_What is needed_.
Lay out every one of the lines below as a Markdown table with the columns Row and Line. Number the rows in order and leave out any blank lines.

_Stored rows_.
'''

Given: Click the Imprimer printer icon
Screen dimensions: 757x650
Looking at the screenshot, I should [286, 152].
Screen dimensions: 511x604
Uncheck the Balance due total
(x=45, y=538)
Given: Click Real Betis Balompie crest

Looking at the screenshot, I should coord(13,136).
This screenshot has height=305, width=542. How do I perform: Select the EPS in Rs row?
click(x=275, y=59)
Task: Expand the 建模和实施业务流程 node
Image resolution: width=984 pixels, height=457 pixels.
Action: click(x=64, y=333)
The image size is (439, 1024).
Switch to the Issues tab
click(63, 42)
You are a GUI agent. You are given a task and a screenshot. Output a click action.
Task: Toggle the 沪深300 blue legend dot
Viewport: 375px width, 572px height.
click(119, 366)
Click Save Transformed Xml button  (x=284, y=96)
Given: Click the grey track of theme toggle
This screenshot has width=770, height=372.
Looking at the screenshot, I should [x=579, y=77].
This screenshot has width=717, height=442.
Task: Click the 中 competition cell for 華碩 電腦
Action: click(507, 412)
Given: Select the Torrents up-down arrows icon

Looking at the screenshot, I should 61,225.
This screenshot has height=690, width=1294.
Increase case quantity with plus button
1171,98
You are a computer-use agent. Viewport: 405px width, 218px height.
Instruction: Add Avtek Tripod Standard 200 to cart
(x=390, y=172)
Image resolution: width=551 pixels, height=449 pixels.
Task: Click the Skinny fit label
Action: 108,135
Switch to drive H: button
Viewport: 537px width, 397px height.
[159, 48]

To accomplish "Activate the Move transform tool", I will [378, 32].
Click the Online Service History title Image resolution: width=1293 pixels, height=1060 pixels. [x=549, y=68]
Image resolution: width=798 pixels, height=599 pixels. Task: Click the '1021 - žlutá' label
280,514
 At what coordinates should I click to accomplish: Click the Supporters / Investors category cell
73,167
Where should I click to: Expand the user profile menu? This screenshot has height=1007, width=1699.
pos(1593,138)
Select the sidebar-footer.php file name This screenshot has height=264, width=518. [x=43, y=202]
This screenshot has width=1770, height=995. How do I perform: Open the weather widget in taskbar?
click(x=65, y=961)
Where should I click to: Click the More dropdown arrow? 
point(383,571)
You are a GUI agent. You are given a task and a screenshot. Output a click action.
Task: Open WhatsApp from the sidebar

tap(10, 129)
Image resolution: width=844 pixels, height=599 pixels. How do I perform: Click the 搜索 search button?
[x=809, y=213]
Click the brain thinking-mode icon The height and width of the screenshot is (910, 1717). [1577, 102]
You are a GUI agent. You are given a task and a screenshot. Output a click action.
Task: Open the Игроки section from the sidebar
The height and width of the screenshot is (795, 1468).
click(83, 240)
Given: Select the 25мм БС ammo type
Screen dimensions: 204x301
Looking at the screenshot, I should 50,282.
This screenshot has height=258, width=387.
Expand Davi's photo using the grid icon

'''

_The result_.
| Row | Line |
|---|---|
| 1 | Given: Click the Imprimer printer icon |
| 2 | Screen dimensions: 757x650 |
| 3 | Looking at the screenshot, I should [286, 152]. |
| 4 | Screen dimensions: 511x604 |
| 5 | Uncheck the Balance due total |
| 6 | (x=45, y=538) |
| 7 | Given: Click Real Betis Balompie crest |
| 8 | Looking at the screenshot, I should coord(13,136). |
| 9 | This screenshot has height=305, width=542. How do I perform: Select the EPS in Rs row? |
| 10 | click(x=275, y=59) |
| 11 | Task: Expand the 建模和实施业务流程 node |
| 12 | Image resolution: width=984 pixels, height=457 pixels. |
| 13 | Action: click(x=64, y=333) |
| 14 | The image size is (439, 1024). |
| 15 | Switch to the Issues tab |
| 16 | click(63, 42) |
| 17 | You are a GUI agent. You are given a task and a screenshot. Output a click action. |
| 18 | Task: Toggle the 沪深300 blue legend dot |
| 19 | Viewport: 375px width, 572px height. |
| 20 | click(119, 366) |
| 21 | Click Save Transformed Xml button  (x=284, y=96) |
| 22 | Given: Click the grey track of theme toggle |
| 23 | This screenshot has width=770, height=372. |
| 24 | Looking at the screenshot, I should [x=579, y=77]. |
| 25 | This screenshot has width=717, height=442. |
| 26 | Task: Click the 中 competition cell for 華碩 電腦 |
| 27 | Action: click(507, 412) |
| 28 | Given: Select the Torrents up-down arrows icon |
| 29 | Looking at the screenshot, I should 61,225. |
| 30 | This screenshot has height=690, width=1294. |
| 31 | Increase case quantity with plus button |
| 32 | 1171,98 |
| 33 | You are a computer-use agent. Viewport: 405px width, 218px height. |
| 34 | Instruction: Add Avtek Tripod Standard 200 to cart |
| 35 | (x=390, y=172) |
| 36 | Image resolution: width=551 pixels, height=449 pixels. |
| 37 | Task: Click the Skinny fit label |
| 38 | Action: 108,135 |
| 39 | Switch to drive H: button |
| 40 | Viewport: 537px width, 397px height. |
| 41 | [159, 48] |
| 42 | To accomplish "Activate the Move transform tool", I will [378, 32]. |
| 43 | Click the Online Service History title Image resolution: width=1293 pixels, height=1060 pixels. [x=549, y=68] |
| 44 | Image resolution: width=798 pixels, height=599 pixels. Task: Click the '1021 - žlutá' label |
| 45 | 280,514 |
| 46 |  At what coordinates should I click to accomplish: Click the Supporters / Investors category cell |
| 47 | 73,167 |
| 48 | Where should I click to: Expand the user profile menu? This screenshot has height=1007, width=1699. |
| 49 | pos(1593,138) |
| 50 | Select the sidebar-footer.php file name This screenshot has height=264, width=518. [x=43, y=202] |
| 51 | This screenshot has width=1770, height=995. How do I perform: Open the weather widget in taskbar? |
| 52 | click(x=65, y=961) |
| 53 | Where should I click to: Click the More dropdown arrow?  |
| 54 | point(383,571) |
| 55 | You are a GUI agent. You are given a task and a screenshot. Output a click action. |
| 56 | Task: Open WhatsApp from the sidebar |
| 57 | tap(10, 129) |
| 58 | Image resolution: width=844 pixels, height=599 pixels. How do I perform: Click the 搜索 search button? |
| 59 | [x=809, y=213] |
| 60 | Click the brain thinking-mode icon The height and width of the screenshot is (910, 1717). [1577, 102] |
| 61 | You are a GUI agent. You are given a task and a screenshot. Output a click action. |
| 62 | Task: Open the Игроки section from the sidebar |
| 63 | The height and width of the screenshot is (795, 1468). |
| 64 | click(83, 240) |
| 65 | Given: Select the 25мм БС ammo type |
| 66 | Screen dimensions: 204x301 |
| 67 | Looking at the screenshot, I should 50,282. |
| 68 | This screenshot has height=258, width=387. |
| 69 | Expand Davi's photo using the grid icon |